[Stored items]
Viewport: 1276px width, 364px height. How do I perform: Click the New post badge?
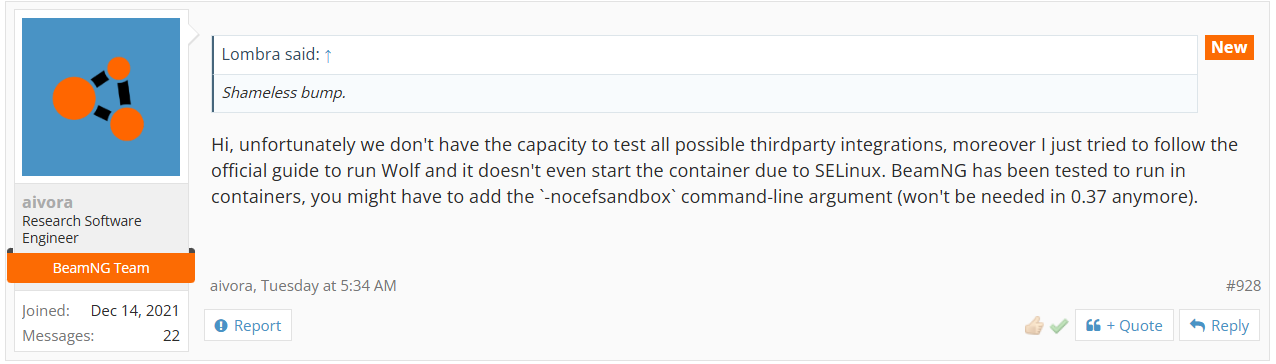1229,47
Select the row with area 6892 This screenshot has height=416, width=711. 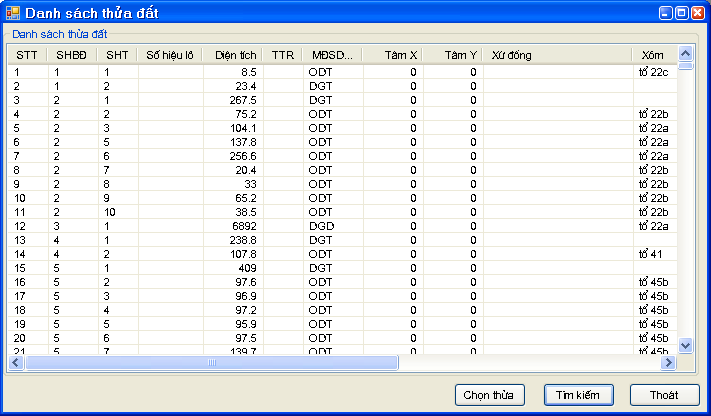(231, 226)
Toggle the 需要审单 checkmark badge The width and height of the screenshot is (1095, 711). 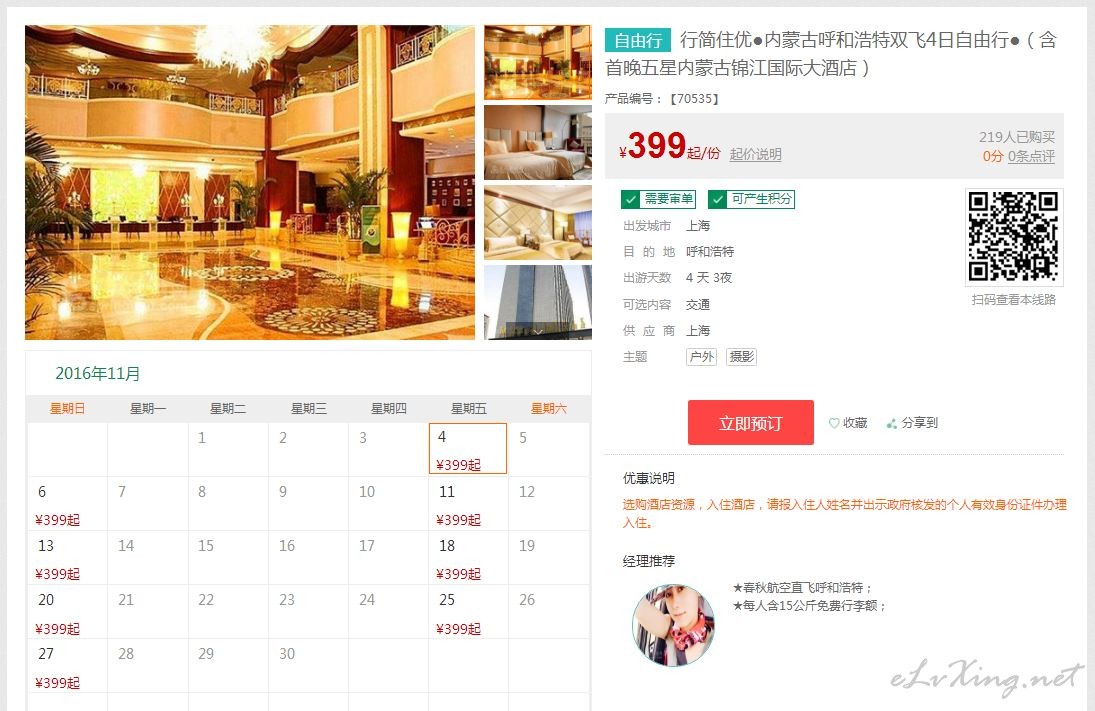658,199
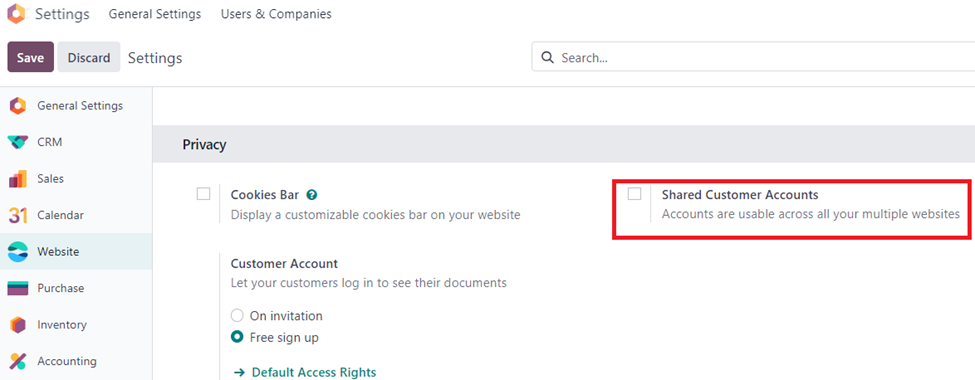This screenshot has width=975, height=380.
Task: Open General Settings sidebar icon
Action: (17, 106)
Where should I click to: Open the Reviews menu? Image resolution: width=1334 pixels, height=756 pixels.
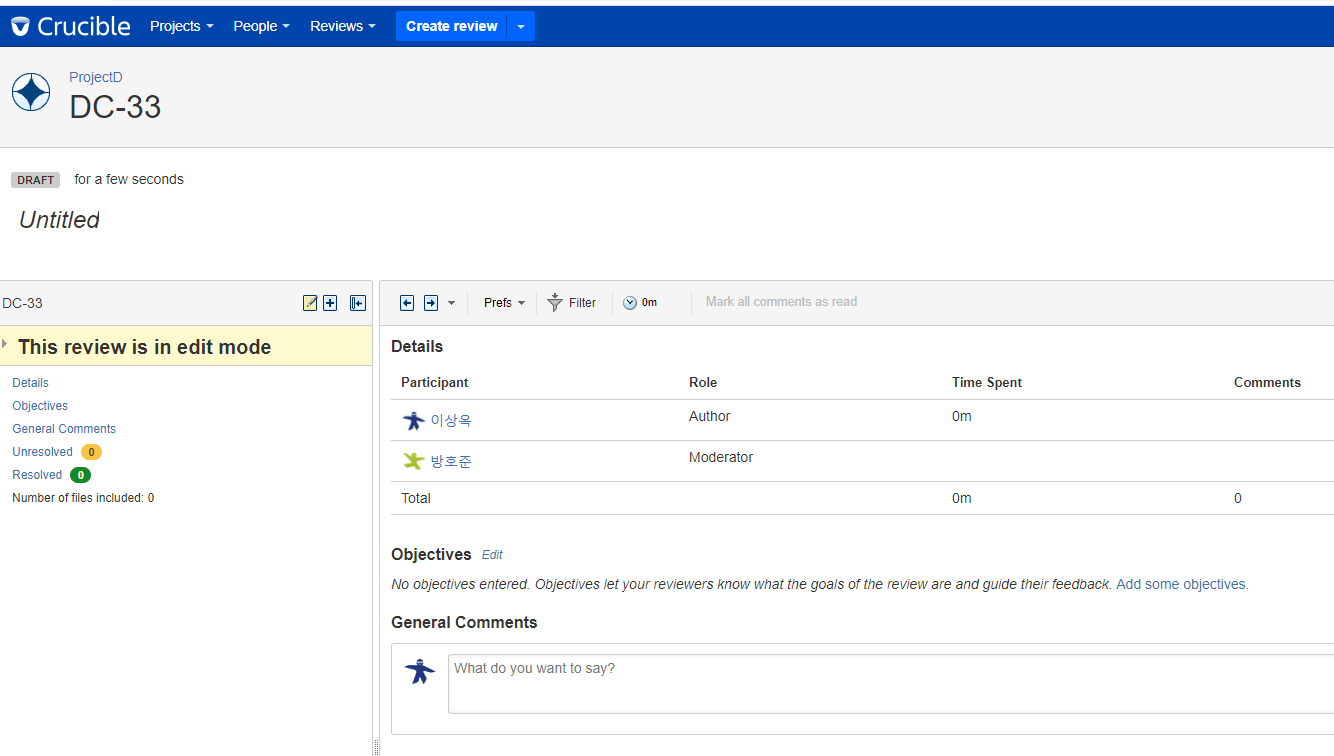point(343,26)
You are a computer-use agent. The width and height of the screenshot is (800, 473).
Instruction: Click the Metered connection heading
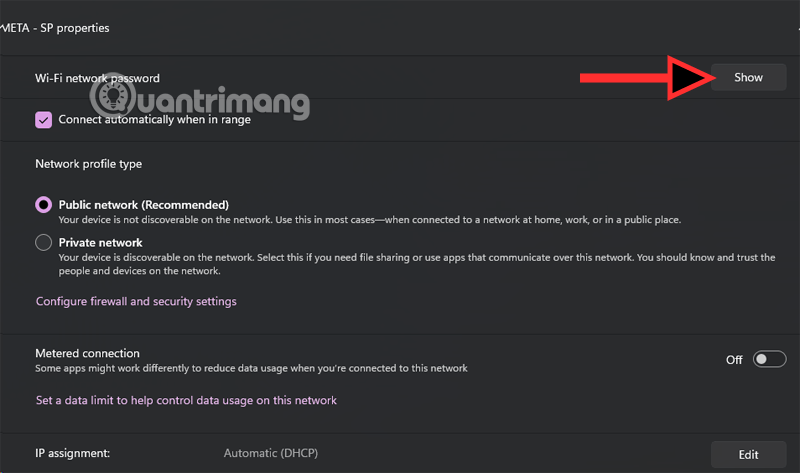tap(87, 353)
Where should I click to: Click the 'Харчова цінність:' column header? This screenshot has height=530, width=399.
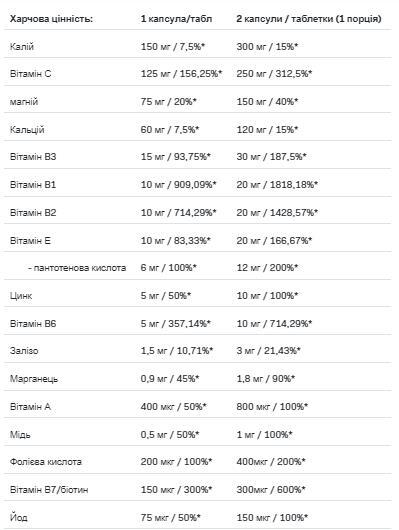(51, 19)
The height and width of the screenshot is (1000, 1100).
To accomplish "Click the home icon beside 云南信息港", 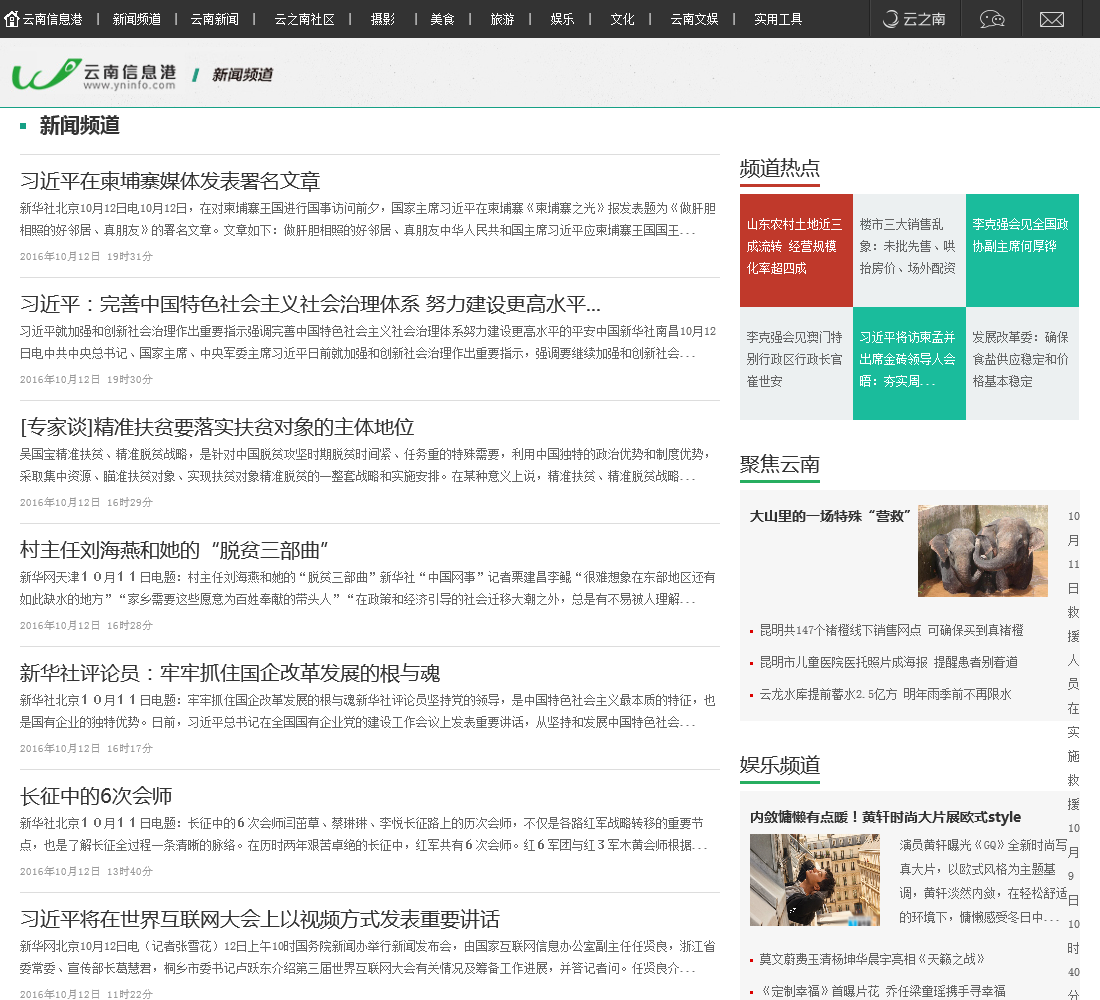I will 12,19.
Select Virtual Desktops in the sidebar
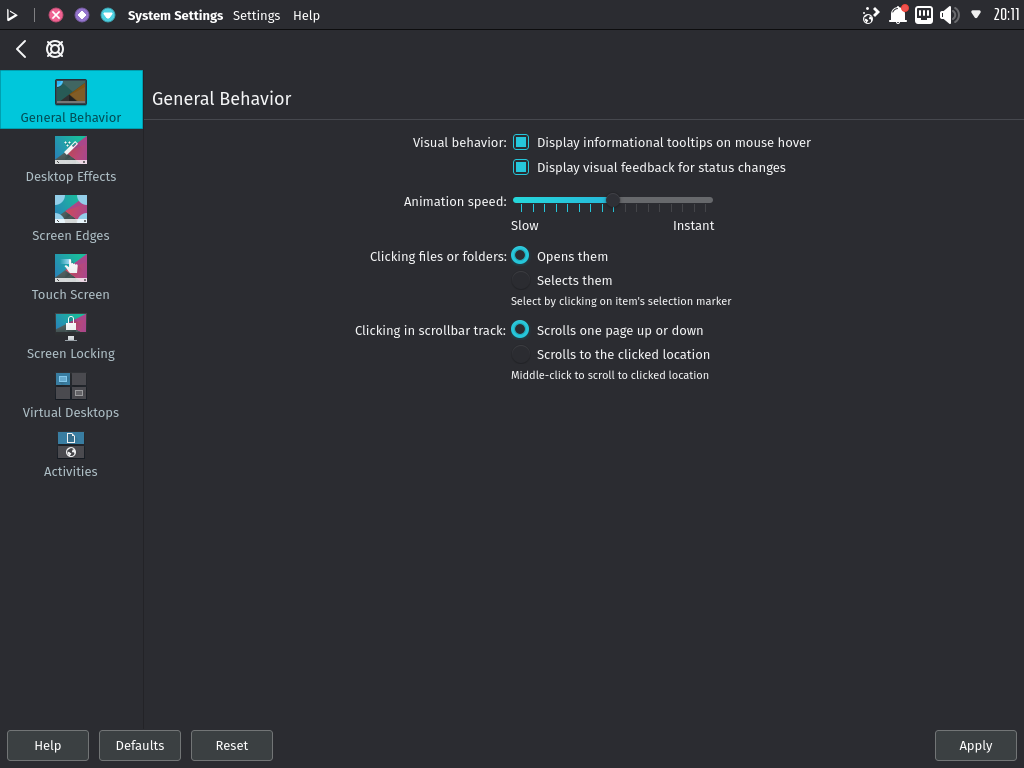This screenshot has width=1024, height=768. [x=70, y=394]
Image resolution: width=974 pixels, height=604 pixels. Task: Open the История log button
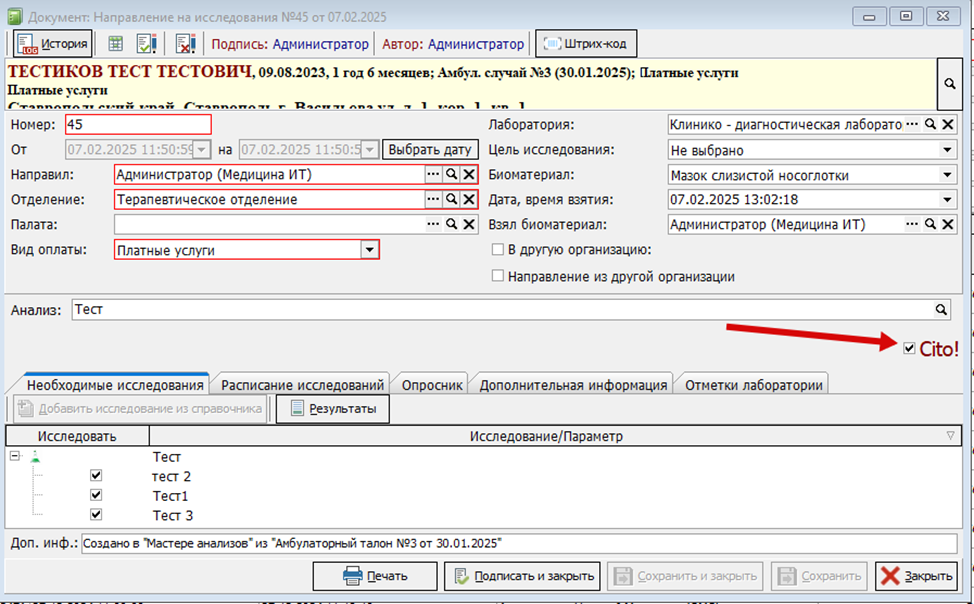(x=53, y=44)
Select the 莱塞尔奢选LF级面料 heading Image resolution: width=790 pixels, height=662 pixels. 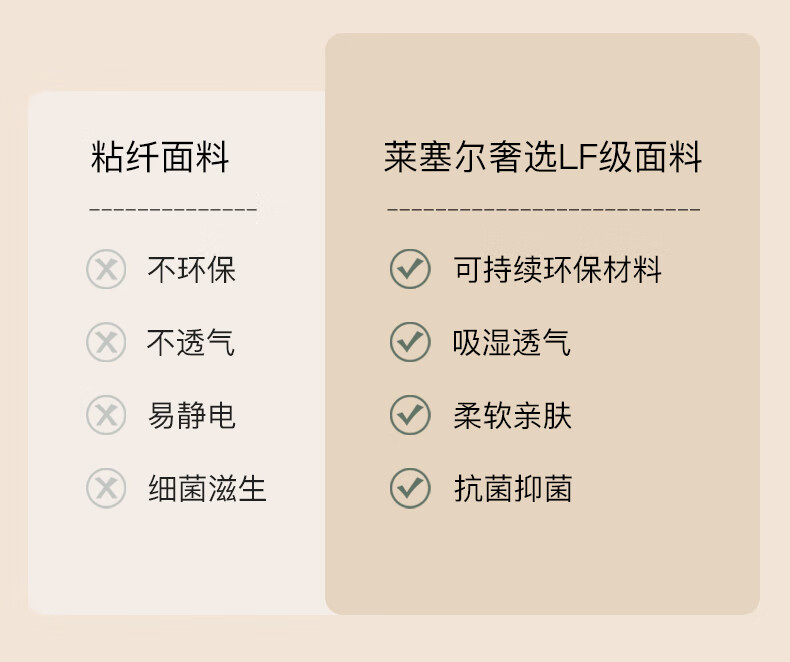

## TO DO
Repeat exactly, and only, the entries from the line with "Instruction: Click the" through the line with "The height and". Pictures are skipped.

## RESPONSE AREA
Instruction: Click the Metered connection heading
tap(87, 353)
Where should I click to: Click the 'Харчова цінність:' column header? This screenshot has height=530, width=399.
(51, 19)
The height and width of the screenshot is (1000, 1100).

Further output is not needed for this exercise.